- [Document excerpt]

What's odd is, I can only hear the drive seeking sounds with one ear, while my other ear can't hear them at all. Same goes for if I press each ear to my laptop as a "what the heck?" test. Yet both ears can equally hear the fans. This is new. I guess I must need an ear cleaning treatment from shoving earplugs in every night until now, to be able to sleep in a room with base Roamios before 20.4.2.


----------



## HarperVision (May 14, 2007)

nooneuknow said:


> Anybody else notice that the fan now changes pitch in proportion to how "busy" to TiVo is? Software 20.4.2 made this instantly noticeable to me. I wanted to climb the walls when I pulled out three Premieres and a TiVo HD, and replaced them with just two continuously whiny jet-engine-like base Roamios, in a rather small bedroom. In other threads there's always been argument over which was more annoying, the hard drive, or the fan, with more being annoyed by hard drive seeking noises, than the fan. For me, I couldn't even hear the hard drives over the fans, until 20.4.2. Now I don't hear the fans, unless the TiVo is very "busy". What's odd is, I can only hear the drive seeking sounds with one ear, while my other ear can't hear them at all. Same goes for if I press each ear to my laptop as a "what the heck?" test. Yet both ears can equally hear the fans. This is new. I guess I must need an ear cleaning treatment from shoving earplugs in every night until now, to be able to sleep in a room with base Roamios before 20.4.2.


That's why they make TiVo Minis!


----------



## nooneuknow (Feb 5, 2011)

HarperVision said:


> That's why they make TiVo Minis!


I wouldn't use a Mini with even your remote. 

No thanks. I need multiple full-function TiVos to insure I get my recordings. I just had a random 3:21 AM reboot, which is why I'm on here right now. I also have to contend with some Roamios (or hard drives) that don't like being more than 50% - 60% full... 

To me, a Mini is just a middle managing remote control in the chain, that I'd have to pay for the hardware, another sub, and deal with "TiVo doesn't support switches" BS, when they can't communicate. I want my TiVos where I can see when they flake out, reboot, etc. I know what they have to offer, but the silence isn't worth it, to me.


----------



## Speed103 (Jul 27, 2014)

dianebrat said:


> Keep in mind that since it schedules recordings in advance, including suggestions, that anything it had in place before you removed the SD channels would still have been recorded.

- [Prompt]
Carry on the forum thread about TiVo Roamio noise, starting right after its last quoted sentence.

- [Material shown]
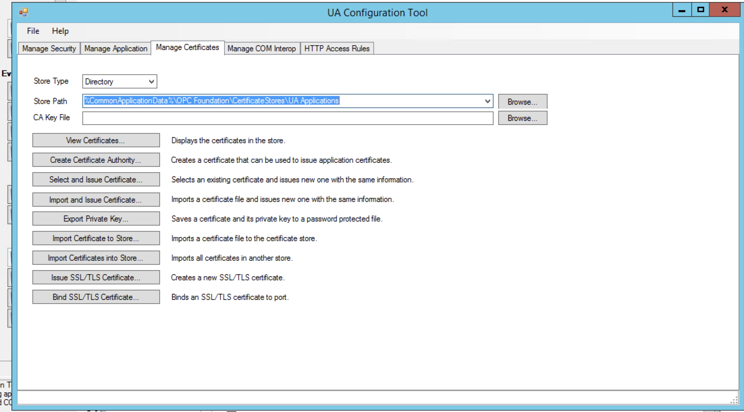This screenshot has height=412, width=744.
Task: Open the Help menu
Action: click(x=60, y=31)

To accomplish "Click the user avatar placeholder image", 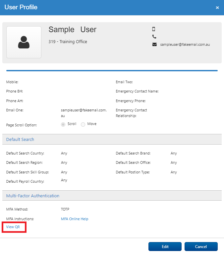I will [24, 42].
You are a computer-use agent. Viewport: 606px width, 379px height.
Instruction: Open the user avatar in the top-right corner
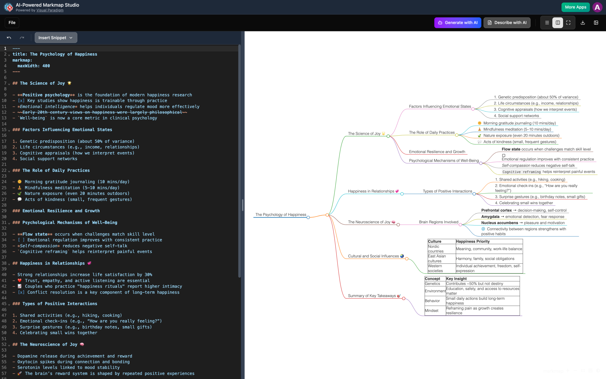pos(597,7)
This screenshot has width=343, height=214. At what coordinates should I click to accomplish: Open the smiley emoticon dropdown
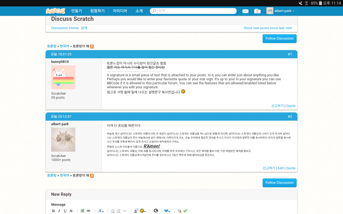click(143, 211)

* * *

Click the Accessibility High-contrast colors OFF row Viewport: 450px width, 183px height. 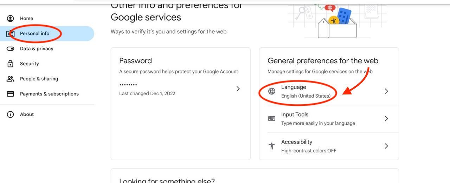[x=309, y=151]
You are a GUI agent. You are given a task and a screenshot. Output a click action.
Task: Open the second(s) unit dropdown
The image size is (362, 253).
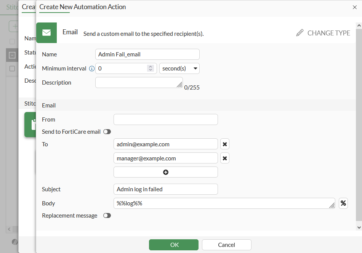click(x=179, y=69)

- [Written reply]
That's probably what it is. I guess I assumed it was looking for shows as timeslots came up to record, instead of looking ahead a little while. That would explain why it was still recording only the SD channels for a few days until it caught up with the suggestions that were based on my changed channel lineup. I stumbled upon a list of suggestions in the menu yesterday and wasn't sure if it was the actual list of what it's going to record or just a list of suggestions for me to record.


----------



## Speed103 (Jul 27, 2014)

nooneuknow said:


> Anybody else notice that the fan now changes pitch in proportion to how "busy" to TiVo is? Software 20.4.2 made this instantly noticeable to me.
> 
> I wanted to climb the walls when I pulled out three Premieres *and* a TiVo HD, and replaced them with just two continuously whiny jet-engine-like base Roamios, in a rather small bedroom.
> 
> ...


I don't hear mine changing speed, it's always a constant noise coming from the fan. I have very sensitive hearing (as confirmed by an audiologist) and that constant whine sounds the same to me with my ear right by the unit as it does in certain places in my living room. It probably doesn't help that we have laminate floors so sound doesn't have trouble traveling in my living room. I have my Cox Motorola DVR in my bedroom and it doesn't bother me at all. If I had this Roamio in my bedroom it would drive me nuts. Sounds like your fans might be louder than mine. Do they make the same noise as the mp3 I uploaded?


----------



## FitzAusTex (May 7, 2014)

Speed103 said:


> Thanks for the reply. I was thinking that the most I should hear is a "normal" fan noise, which doesn't sound like a higher pitched whining noise. When you do put your ear up to the Roamio, does it have a faint whining noise or does it just sound like moving air? I don't mind a little noise, but it's the pitch of this noise that's aggravating me.


I don't detect a whine at all, just what I would call the faintest hum. It is completely non offensive. My dish dvr has a whine that drives me nuts. My roku is completely silent, and my Roamio basic is nearly as quiet. I've had 3 of them and they've all been nearly silent, so I know yours seems off. If it were me, I'd replace it.


----------



## ss-stingray (Aug 25, 2013)

I would take off the cover and note what fan is in there. Then I would just buy a replacement. Research what speed and type are quiet. That's what I would do.


----------



## Speed103 (Jul 27, 2014)

ss-stingray said:


> I would take off the cover and note what fan is in there. Then I would just buy a replacement. Research what speed and type are quiet. That's what I would do.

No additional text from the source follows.